- Born: 23 August 1943 (age 83) Shinjuku, Tokyo, Japan
- Occupations: Theatre director, playwright
- Writing career
- Years active: 1965–present
- Genre: Angura

= Makoto Satō (theatre) =

Japanese theatre director and playwright

Makoto Satō (佐藤信, Satō Makoto) is a Japanese avant-garde theatre director and playwright. He was at the forefront of the Angura ("underground") theatre movement in Japan.

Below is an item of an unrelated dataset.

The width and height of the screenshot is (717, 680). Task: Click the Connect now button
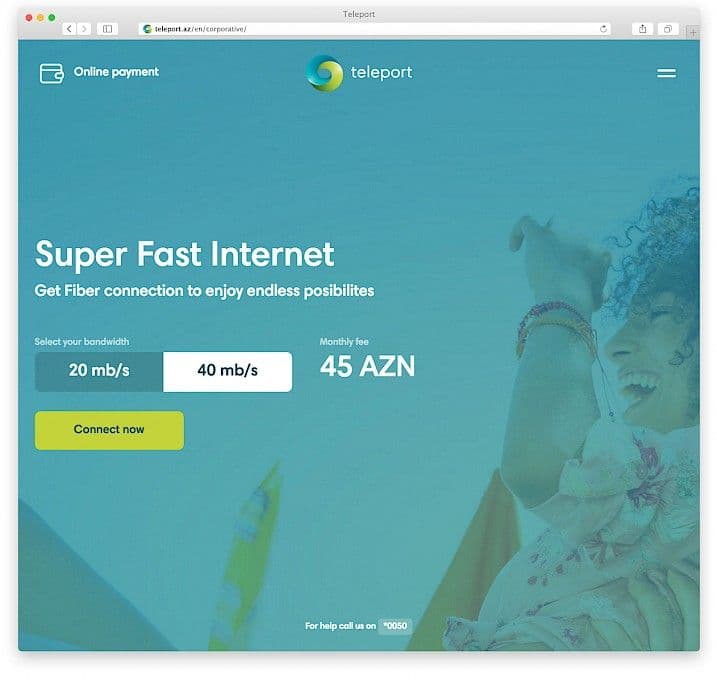(109, 430)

==Early life and education==
Makoto Satō was born in Shinjuku, Tokyo, on 23 August 1943. In 1965, he dropped out of Waseda University to complete Haiyuza Theatre Company's training program.

==Career==

In 1966, Satō co-founded the Angura theatre troupe "Liberty Theatre" (自由劇場, Jiyū Gekijō) to perform Angura-style productions. The troupe staged its early productions in a tiny rented basement beneath a plate glass store, which it promoted as its "Underground Theater" (アンダーグラウンド・シアター, Andāguraundo Shiatā). This seems to have been the origin of the name "Angura," which was an abbreviation for "underground."

In the late 1960s, the Liberty Theatre merged with several other groups to eventually become the Black Tent Theatre, primarily under Satō's creative direction, which traveled around Japan staging productions in a large black tent and became one of the most successful and profitable Angura troupes.